It is the only deck-truss bridge owned and operated by the Delaware River Joint Toll Bridge Commission. The two-lane bridge has a roadway width of 27-feet 6-inches, with a 4-foot pedestrian sidewalk attached to its upriver truss. A one-way toll plaza, located at the Pennsylvania approach, has three toll lanes. Tolls are collected in the westbound direction.

The bridge consists of 1,627 tons of structural steel and 7,402 cubic yards of concrete. Its deck towers above the Delaware River below. Its low point — on the Pennsylvania end — is 106 feet above the river’s normal low-water mark.

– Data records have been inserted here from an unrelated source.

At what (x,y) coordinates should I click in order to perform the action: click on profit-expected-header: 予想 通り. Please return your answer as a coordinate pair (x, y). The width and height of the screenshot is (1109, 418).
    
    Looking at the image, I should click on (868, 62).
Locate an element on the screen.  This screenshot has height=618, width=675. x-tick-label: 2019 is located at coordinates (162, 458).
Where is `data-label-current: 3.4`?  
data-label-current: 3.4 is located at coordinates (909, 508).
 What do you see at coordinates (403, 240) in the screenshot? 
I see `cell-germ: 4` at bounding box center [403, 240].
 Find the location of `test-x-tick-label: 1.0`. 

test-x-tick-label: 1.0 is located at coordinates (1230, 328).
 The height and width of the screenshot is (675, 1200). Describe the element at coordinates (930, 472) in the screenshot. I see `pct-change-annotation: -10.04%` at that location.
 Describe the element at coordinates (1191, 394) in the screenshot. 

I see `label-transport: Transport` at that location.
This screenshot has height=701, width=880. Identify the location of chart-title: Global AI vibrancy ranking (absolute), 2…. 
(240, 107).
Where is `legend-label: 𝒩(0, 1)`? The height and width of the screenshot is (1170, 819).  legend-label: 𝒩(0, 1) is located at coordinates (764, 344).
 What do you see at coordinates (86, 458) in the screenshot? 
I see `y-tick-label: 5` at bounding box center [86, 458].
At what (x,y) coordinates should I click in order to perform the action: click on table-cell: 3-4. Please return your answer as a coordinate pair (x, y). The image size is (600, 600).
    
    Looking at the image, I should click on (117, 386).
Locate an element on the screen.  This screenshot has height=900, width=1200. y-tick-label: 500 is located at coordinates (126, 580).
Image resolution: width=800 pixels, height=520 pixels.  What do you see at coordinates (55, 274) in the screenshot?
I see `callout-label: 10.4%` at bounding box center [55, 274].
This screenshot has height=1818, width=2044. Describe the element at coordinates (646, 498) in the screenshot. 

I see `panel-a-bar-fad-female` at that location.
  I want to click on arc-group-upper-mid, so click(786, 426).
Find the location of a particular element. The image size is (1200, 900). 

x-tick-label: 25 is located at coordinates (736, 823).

The bridge deck’s altitude is 480 feet above mean sea level at Sandy Hook, N.J. The structure’s height was a ramification of the original 1950s design, which anticipated the construction of the proposed Tocks Island Dam and a corresponding 37-mile lake between New Jersey and Pennsylvania.

The Commission rehabilitated the bridge under a $19.1 million project that began in February 2008 and reached substantial completion shortly before Memorial Day in May 2009. The project consisted of the replacement of the bridge’s precast concrete deck panels; replacement of deteriorated supporting stringers and truss members; and blast-cleaning and painting of the entire steel superstructure. The project also included repairs or replacement of the Pennsylvania and New Jersey approaches, and installations of new signage installed on the bridge’s approaches.

The previous toll plaza was replaced with a new facility that has two new mixed-mode toll booths for processing both cash and E-ZPass electronic transactions, and an additional single lane to handle only E-ZPass customers.

Like other bridge rehabilitations the Commission conducted, the Milford-Montague project was undertaken to improve the bridge’s condition so that it can operate without the need for delay-causing repairs for at least another 15 years.